“You have been bad children today.”
I uttered these words through gritted teeth tonight after Lucille and Eliza started fighting for the 10,000th time since the sun came up. I say 10,000th time as though there were breaks in the bickering. There were no breaks, really, all day, so maybe it was the 10,000th time I heard my name or the 10,000th time Lucille squealed Eliza’s name or may it was the 10,000th time Eliza snatched something precious from Lucille or maybe it was the other way around. Who knows.
I do know that bad children sounded a little harsh as soon as it left my lips and at the same time I very much meant it.
They stopped in their tracks and looked at me as though I had said the unthinkable.
“Well it’s true!” I said. My indigent attitude failing to make up for being crappy to my children.
“We’re not bad childs!” Lucille said as she ran across the room to bury her face in a pillow.
What century are we living in, I thought. Bad children? Have you been reading to much Dickens? Bad children? Try, mama. Just try a little.
But I was at the end of long day of sibling fighting. Injustices hurled one from the other. A car ride turned tense. The threat of a harmful blow with a pocket swiss army knife. A yoga mat to the head purposefully. Constant negotiation. “Use your words” went out the window around 10 a.m. only to be replaced with “don’t hit your sister again!”
They hurled I hate yous at each other, they stuck their tongues out at each other, they kicked, spit and hollered I wish you weren’t my sister. They didn’t reserve their venom for just each other. At one point Eliza looked me square in the eye and said, “Mom, you know, sometimes I don’t like you very much.”
To be clear this was before I told her and her sister they were being bad children. The words “right back at ya kid” rolled into my mouth but I kept them there. I washed the dishes and realized that Eliza had truly hurt my feelings.
I told her so and she assured me that she loved me but that she just didn’t like me very much sometimes. This was clearly supposed to make me feel better.
I went for a run. And I dreamed of a house. With four bedrooms, three bathrooms and walk-in closets. Oh, and a full finished basement. With a giant television that I could plop them in front of on days like today. I also dreamed of a leaving my give-a-damn at the door so I could embrace all of these things and flip through a magazine while sipping whiskey as they watched a movie on a Sunday afternoon and left each other the hell alone.
It was nice, my fantasy.
Then I rounded the corner on the final approach to our tiny house only to see Seth as frustrated and at the end of his rope as I had been earlier. Lucille pulled her bike to the end of the alley.
“Eliza’s at Coopers. We’re going to play in the water,” she said.
I escorted her to Cooper’s house, said hello to his parents and headed home without saying much else.

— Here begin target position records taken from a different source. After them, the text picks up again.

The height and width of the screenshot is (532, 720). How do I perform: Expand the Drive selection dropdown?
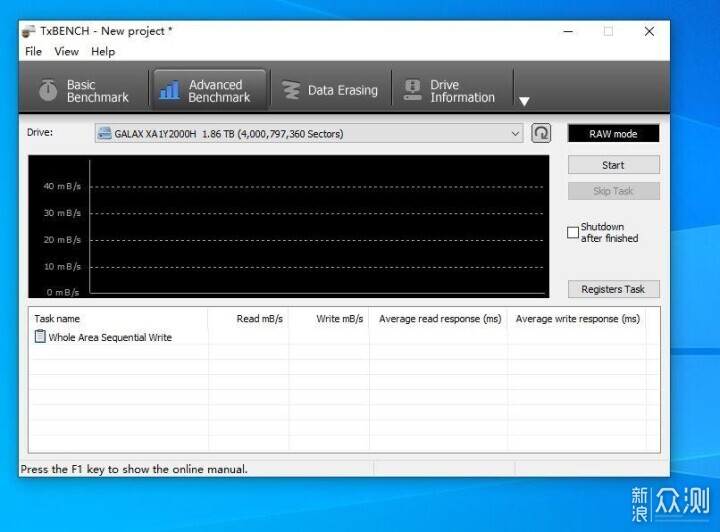(x=515, y=134)
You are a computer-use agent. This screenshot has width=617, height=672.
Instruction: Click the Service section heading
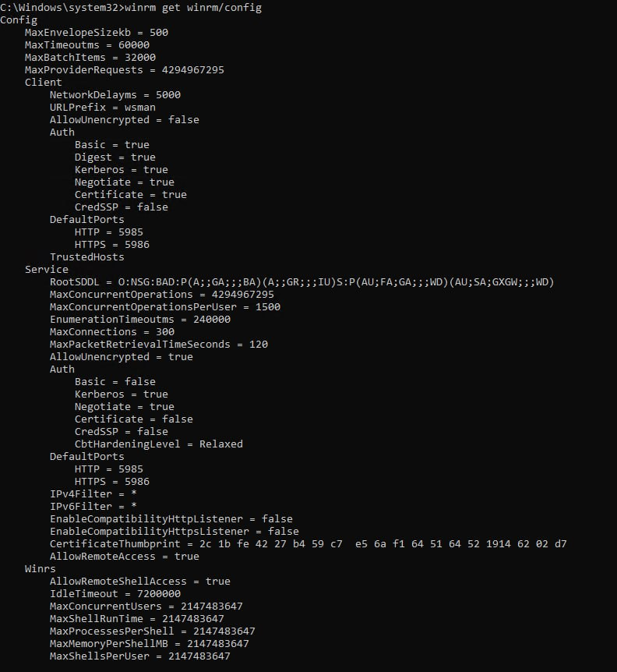pyautogui.click(x=47, y=269)
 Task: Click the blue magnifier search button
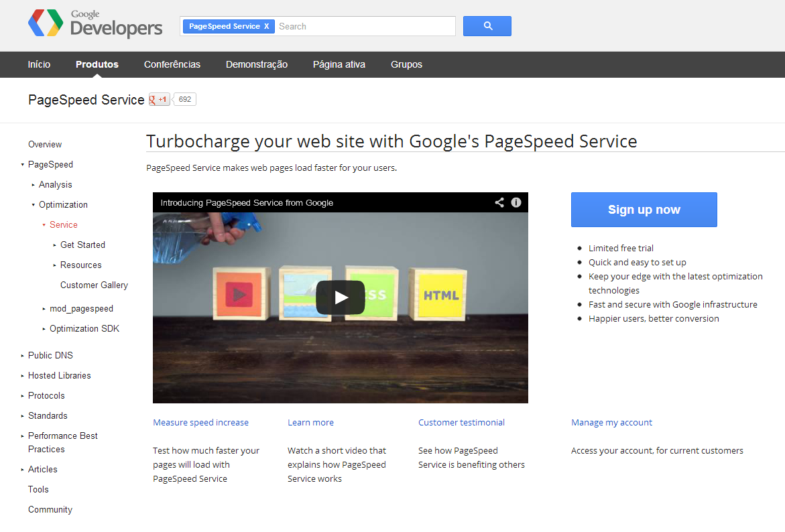487,26
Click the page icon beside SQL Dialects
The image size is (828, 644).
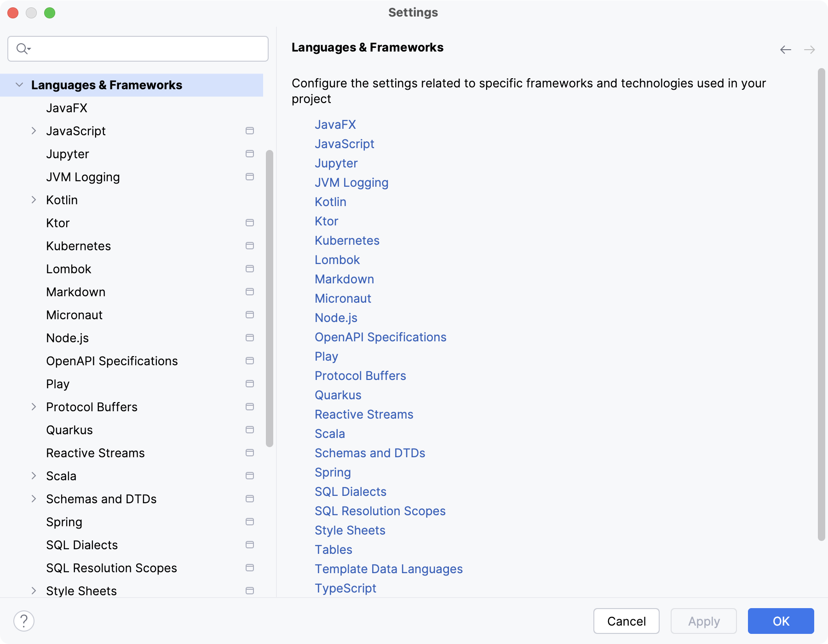click(250, 545)
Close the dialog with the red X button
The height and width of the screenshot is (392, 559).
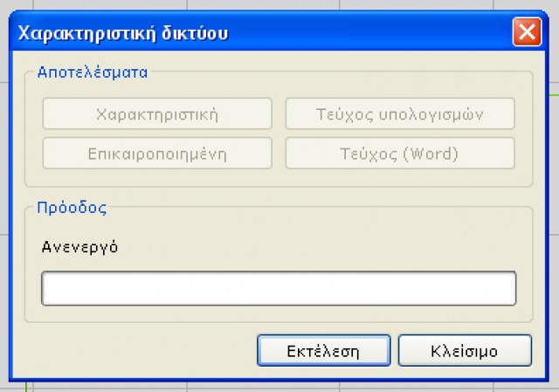[x=526, y=33]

As I rode away I composed a text to Cooper’s mom in my mind. Here they are. They are far happier here with you than they have been with me all day. I’ll be back in an hour, after a shower and an attitude adjustment. Oh, and thank you. Thank you. Thank you.

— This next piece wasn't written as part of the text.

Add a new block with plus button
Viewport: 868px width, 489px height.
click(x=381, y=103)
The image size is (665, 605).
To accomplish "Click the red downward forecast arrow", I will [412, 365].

An hour later I had showered and taken a deep breath. I met the girls at the intersection of the “big” road and ours in our neighborhood. Lucille had on a rainbow tie dye swim shirt, blue and gray tie die bike shorts, her sister’s old checkerboard Vans and her light-up helmet tipped back on her head. Eliza had on a pair of boxer briefs, cowboy boots and a headband around her head Willie Nelson style. My ragamuffins, but they seemed happy for the break from two grumpy parents. I know I was pretty grateful for a little time without them and for my people who will take my kids and a few words without asking me to explain. I was even grateful for bad children in that moment as I watched them approach on their bikes, for Eliza’s honesty and for the chance to get up tomorrow and try again.